Especialistas consideram que a inteligência artificial pode beneficiar o setor da saúde em África e colmatar grandes lacunas na prestação de cuidados e mão-de-obra, se as barreiras infraestruturais forem ultrapassadas.

O médico e técnico de laboratório Gabriel Fernando Castigo realizou testes laboratoriais na cadeia de máxima segurança de Maputo, em novembro de 2023
O médico e técnico de laboratório Gabriel Fernando Castigo realizou testes laboratoriais na cadeia de máxima segurança de Maputo, em novembro de 2023Foto: Alfredo Zuninga/AFP

A inteligência artificial (IA) tem sido apontada como um fator de transformação dos cuidados de saúde em todo o mundo, não apenas em países com rendimentos mais elevados, como os EUA e a China.

Em África, a inteligência artificial está a ser utilizada em todo o continente para melhorar os cuidados de saúde, desde a gestão de bases de dados em Marrocos à leitura de genomas na África do Sul, passando pelo rastreio da Covid-19 na Etiópia ou pela análise de exames médicos no Gana.

"Nos últimos três anos, assistiu-se a um boom de pessoas que utilizam a IA para resolver problemas de saúde no continente", afirma Ayomide Owoyemi, especialista em saúde pública e tecnologia da Universidade de Illinois, nos EUA.

A tecnologia está a ajudar a lidar com os maiores desafios da região em matéria de cuidados de saúde, incluindo a malária, a tuberculose e o VIH/SIDA.

Diagnóstico da tuberculose em Moçambique

O diagnóstico de doenças tem sido, até agora, dos projetos de IA mais bem-sucedidos.

Em Moçambique, por exemplo, os profissionais de saúde testaram a IA como forma de detetar a tuberculose numa prisão de alta segurança. Utilizaram máquinas de raios X portáteis ligadas a um programa de IA para diagnosticar a doença em pessoas em menos de cinco minutos, e com tanta precisão como os médicos.

"Foi a primeira vez que se demonstrou que esta abordagem da inteligência artificial pode funcionar nas prisões. Agora, tem de ser alargada a todos os que dela necessitam e, em última análise, a todo o país", considera Suvanand Sahu, diretor executivo adjunto da StopTB, que liderou o projeto em Moçambique.

A OMS estima que 10 milhões de pessoas desenvolvem a doença a nível mundial todos os anos, mas cerca de 3 milhões de pessoas não estão a receber os cuidados de saúde de que necessitam.

"A tuberculose é a maior causa de morte entre todas as infecções e, embora a incidência global esteja a diminuir, não está a diminuir tão rapidamente como gostaríamos. A tecnologia está a evoluir e há muitas utilizações para ela nos cuidados de saúde - a redução do impacto global da tuberculose é uma delas", disse Sahu à DW.

Programa-piloto utilizou inteligência artificial para detetar tuberculose numa prisão de MoçambiqueFoto: Alfredo Zuninga/AFP

Colmatar a falta de médicos

Um dos maiores benefícios da inteligência artificial em África é ajudar os profissionais de saúde a fazer mais com recursos limitados.

A IA pode preencher a lacuna deixada por médicos e outros profissionais de saúde altamente qualificados que deixam o continente para trabalhar noutras partes do mundo, disse à DW Ayomide Owoyemi.

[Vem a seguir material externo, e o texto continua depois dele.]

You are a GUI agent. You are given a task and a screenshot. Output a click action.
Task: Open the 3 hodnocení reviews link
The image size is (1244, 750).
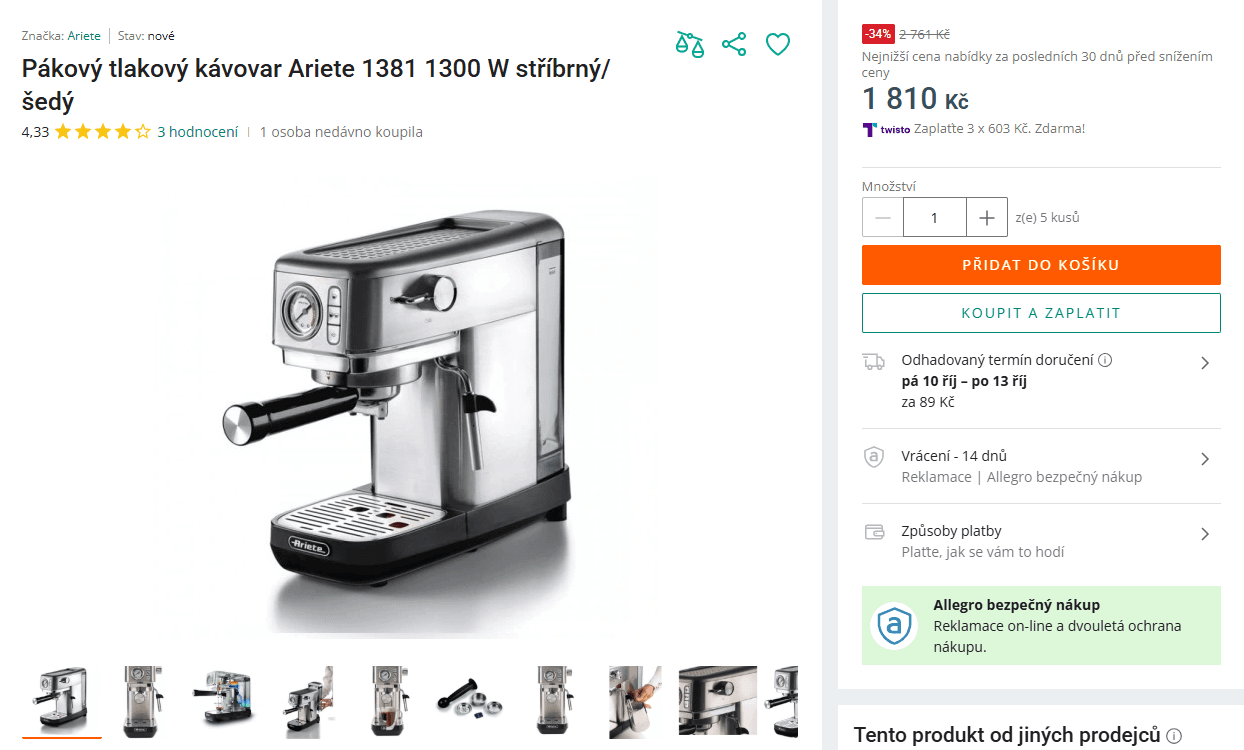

"Um dos maiores desafios que enfrentamos atualmente no continente é o facto de os países não conseguirem manter a mão de obra no setor da saúde. A Nigéria perde muitos médicos que vão para países mais ricos. É uma batalha que não podemos ganhar porque as pessoas mudam-se para locais onde o salário é melhor", acrescenta o especialista.

O baixo número de médicos significa que a maioria das pessoas que atualmente presta cuidados de saúde básicos são trabalhadores comunitários.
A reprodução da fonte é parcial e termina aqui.